[Collected data]
━━━━━━━━━━━━━━━━━━━━

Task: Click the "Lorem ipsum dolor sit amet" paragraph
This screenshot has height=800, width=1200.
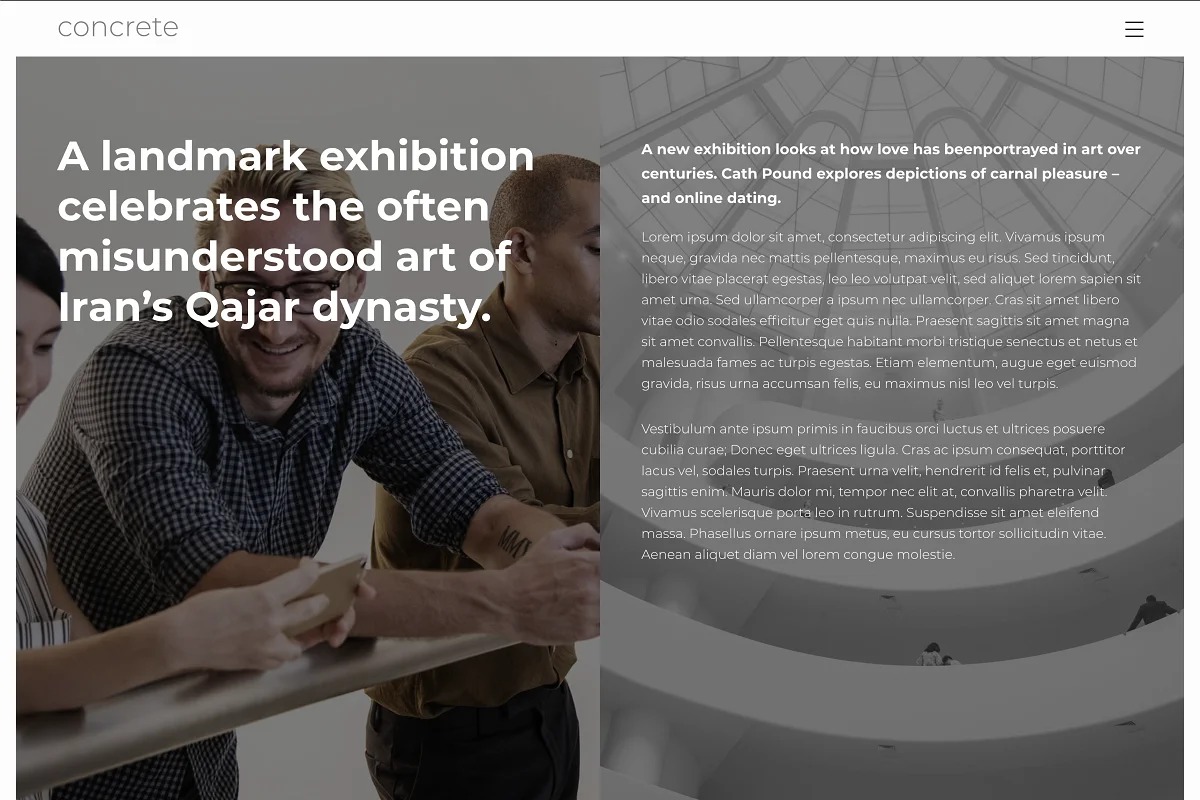Action: (x=891, y=310)
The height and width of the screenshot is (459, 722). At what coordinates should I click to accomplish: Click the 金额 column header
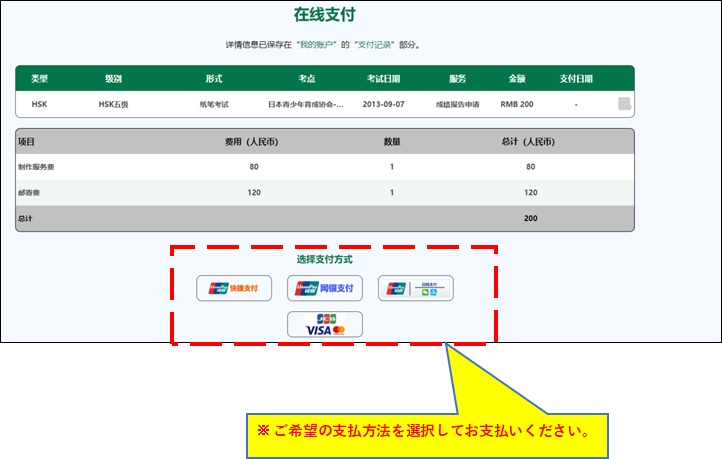pyautogui.click(x=516, y=78)
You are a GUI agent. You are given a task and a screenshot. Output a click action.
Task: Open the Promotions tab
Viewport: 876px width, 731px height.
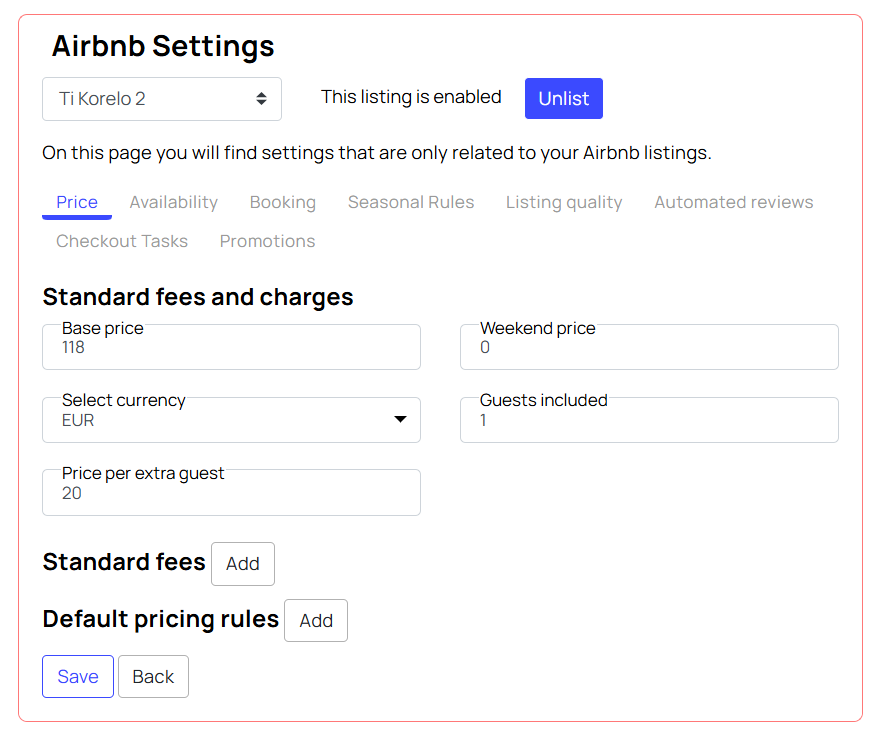click(268, 241)
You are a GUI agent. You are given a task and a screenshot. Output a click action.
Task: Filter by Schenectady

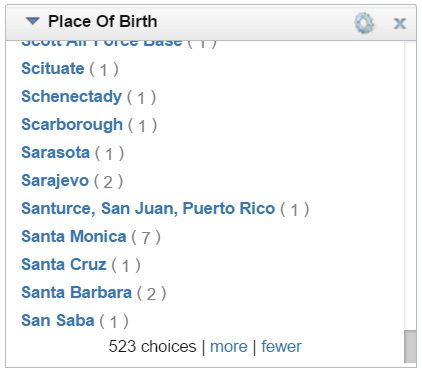(72, 96)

━━━━━━━━━━━━━━━━━━━━

With the pictures set aside, please write out all of the records above exactly.

Task: Click the "Lorem ipsum dolor sit amet" paragraph
This screenshot has height=800, width=1200.
Action: (x=891, y=310)
The height and width of the screenshot is (459, 722). At what coordinates should I click to accomplish: Click the 金额 column header
pyautogui.click(x=516, y=78)
You are a GUI agent. You are given a task and a screenshot. Output a click action.
Task: Open the Promotions tab
Viewport: 876px width, 731px height.
click(268, 241)
You are a GUI agent. You are given a task and a screenshot. Output a click action.
Task: Filter by Schenectady

(72, 96)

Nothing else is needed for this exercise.